Handels- und Gesellschaftsrecht

Aktienrecht

Vorzeitige Abberufung eines Vorstandsmitgliedes wegen Verkleinerung des Vorstands?

von Dr. Philippe Rollin, veröffentlicht am 25.07.2014
Rechtsgebiete: Handels- und GesellschaftsrechtAktienrecht|6128 Aufrufe

Das Aktiengesetz sieht eine fein austarierte Verteilung der Rechte und Pflichten der drei Organe Hauptversammlung, Aufsichtsrat und Vorstand vor. Ganz vereinfacht gesagt leitet der Vorstand die Geschäfte der Gesellschaft (§ 76 Abs. 1 AktG) und der Aufsichtsrat bestellt den Vorstand und überwacht dessen Tätigkeit. Die Hauptversammlung wiederum wählt die Mitglieder des Aufsichtsrates und fasst andere grundsätzliche Beschlüsse, insbesondere den Gewinnverwendungsbeschluss. Eine hierauf basierende schematische Betrachtung, die z.B. den Aufsichtsrat als Vorgesetzten des Vorstands ansieht, greift jedoch zu kurz:

Um die Unabhängigkeit des Vorstands sicherzustellen, ist der Aufsichtsrat zwar in der Bestellung neuer, nicht aber in der Abberufung bestehender Vorstandsmitglieder frei. Diese Abberufung kann vielmehr nur aus wichtigem Grund erfolgen (§ 84 Abs. 3 AktG). Ein wichtiger Grund liegt vor, wenn die Fortsetzung des Organverhältnisses bis zum Ende der regulären Amtszeit des Vorstandsmitglieds für die Gesellschaft aufgrund bestimmter Umstände unzumutbar ist. Als Beispiele nennt das Gesetz „grobe Pflichtverletzung, Unfähigkeit zur ordnungsmäßigen Geschäftsführung oder Vertrauensentzug durch die Hauptversammlung“ (§ 84 Abs. 3 S. 2 AktG). Auf ein Verschulden des Vorstandsmitglieds kommt es nicht entscheidend an; vielmehr sind alle Umstände des Einzelfalls abzuwägen.

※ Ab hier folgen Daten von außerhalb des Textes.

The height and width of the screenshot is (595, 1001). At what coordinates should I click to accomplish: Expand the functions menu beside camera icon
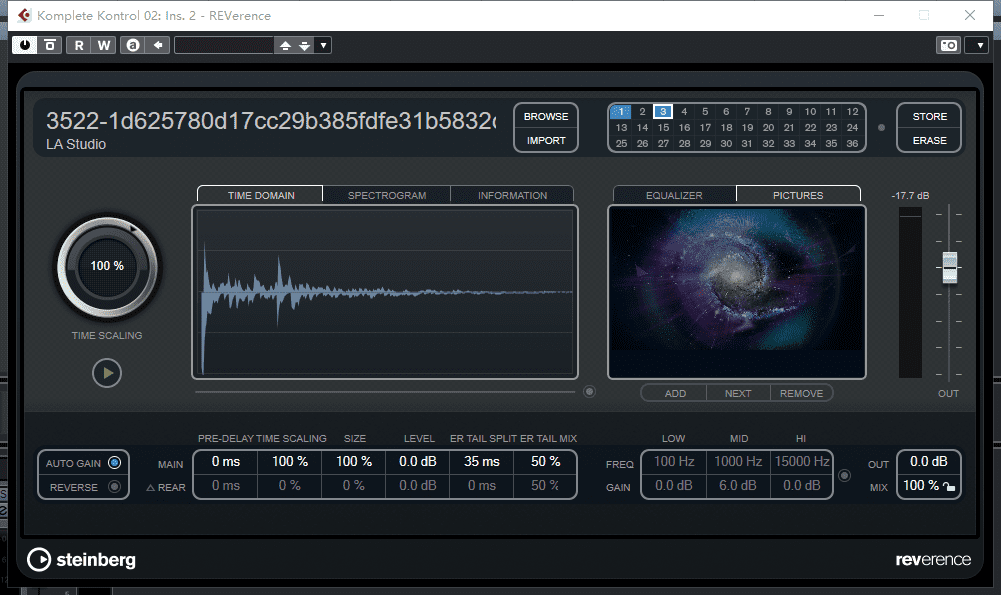pyautogui.click(x=975, y=45)
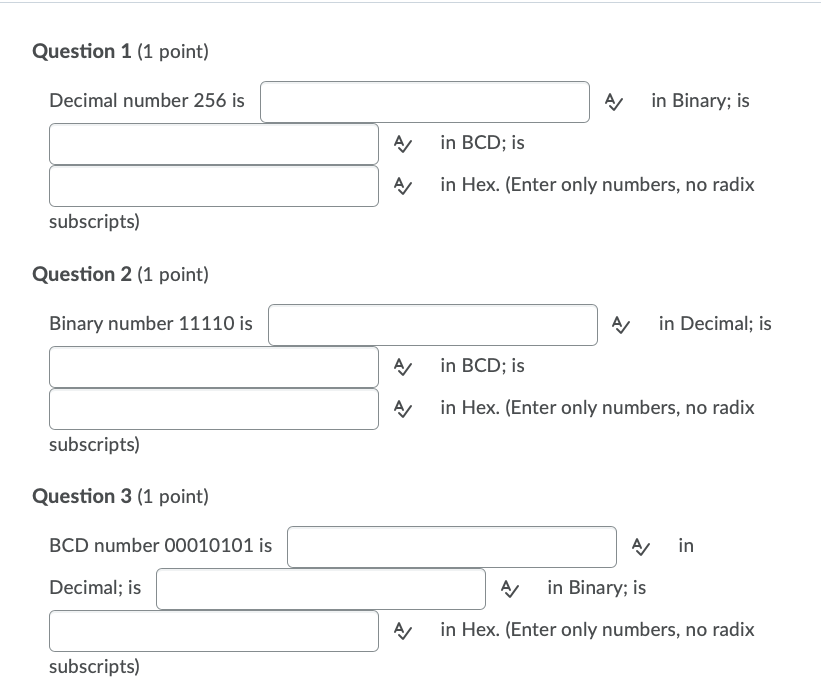Click the spell-check icon next to Question 3 Hex blank
Image resolution: width=821 pixels, height=685 pixels.
[x=404, y=630]
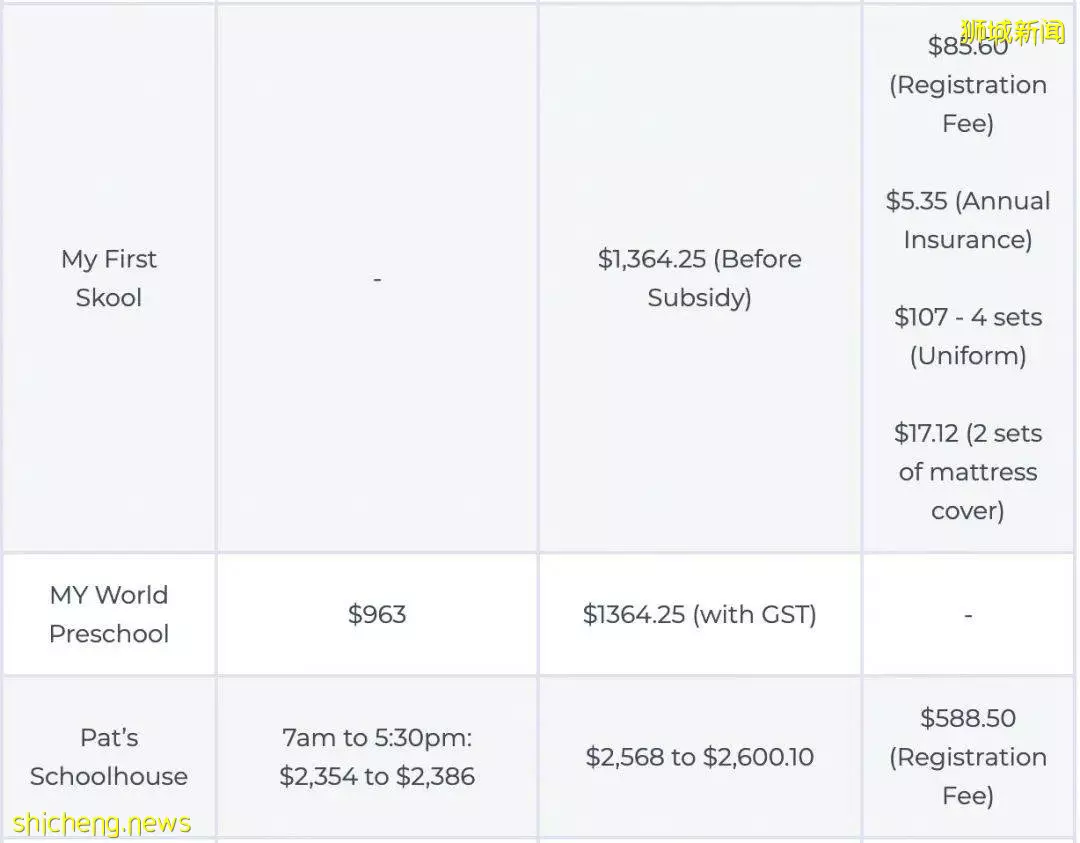Click the Pat's Schoolhouse cell
The image size is (1080, 843).
coord(109,757)
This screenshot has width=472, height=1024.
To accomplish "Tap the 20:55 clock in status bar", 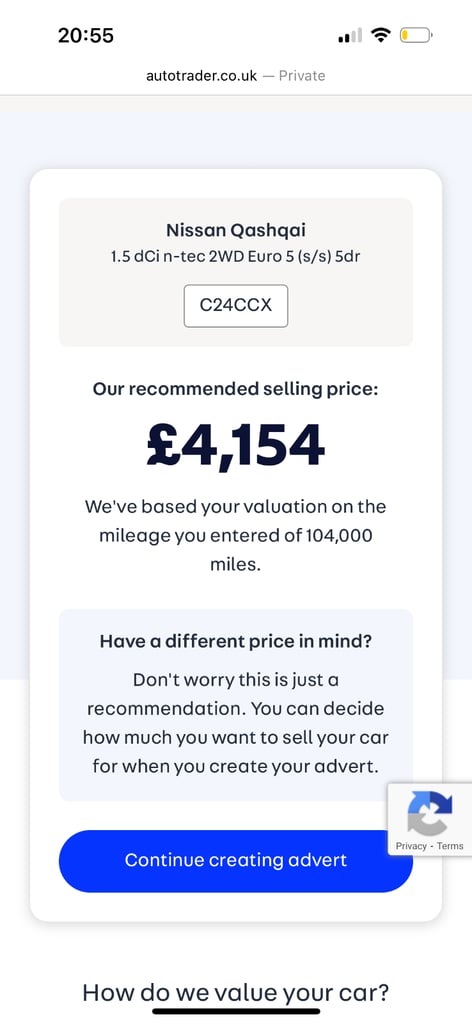I will tap(86, 35).
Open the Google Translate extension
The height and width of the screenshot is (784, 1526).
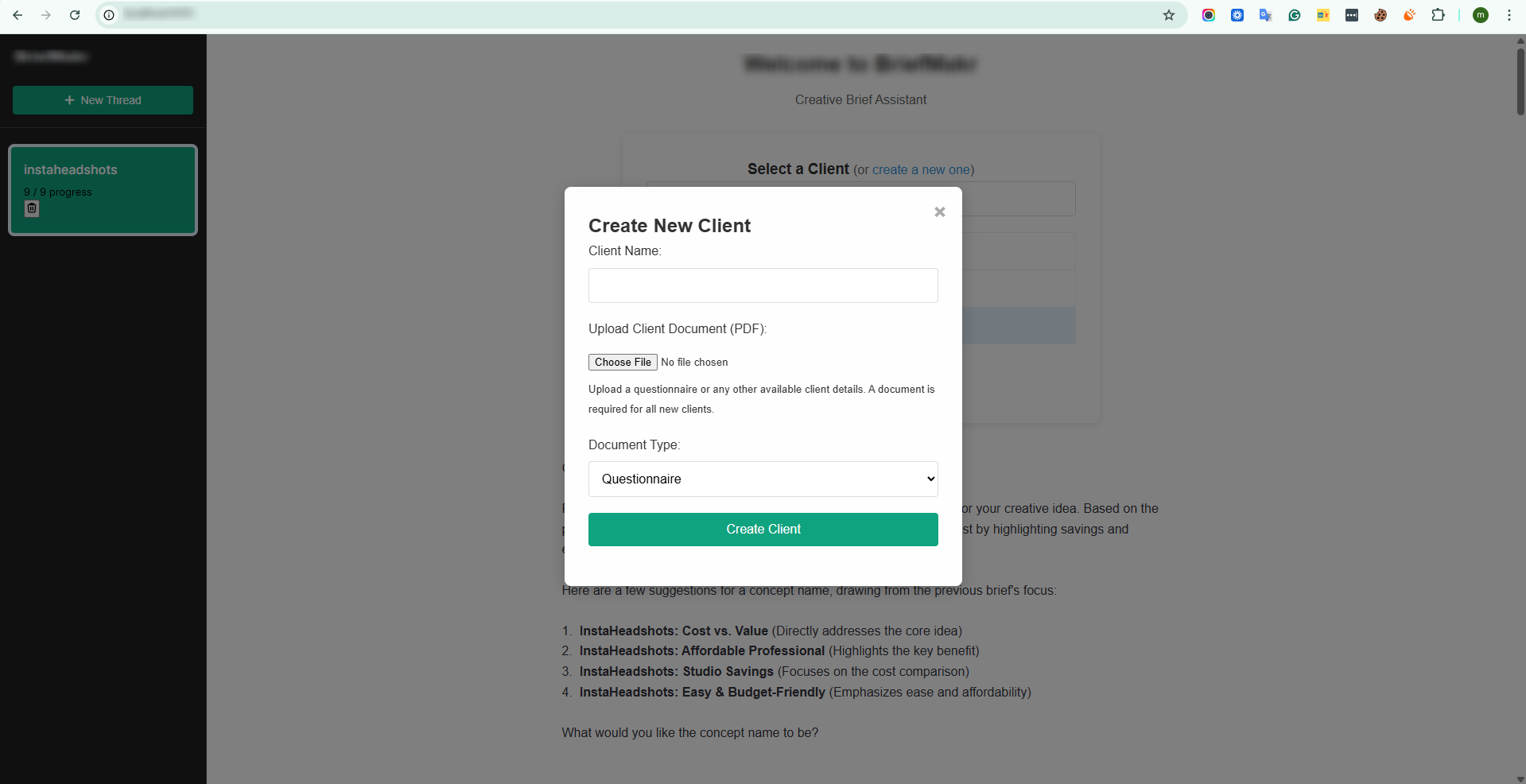pyautogui.click(x=1265, y=15)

Ein großer Personalabbau und die Entscheidung des Aufsichtsrates, die Gesamtzahl der Vorstandsmitglieder zu reduzieren, reichte dem Landgericht Frankfurt am Main (NZG 2014, 706) nicht aus. Die wirtschaftlichen Nachteile eines (noch) größeren Vorstands wogen für das Gericht nicht so schwer, dass es ein Abwarten bis zum Ende der Amtszeit des Vorstandsmitgliedes für unzumutbar gehalten hätte. Auch der sonstige Personalabbau reichte für die Unzumutbarkeit nicht aus.

Die Entscheidung ist nicht rechtskräftig.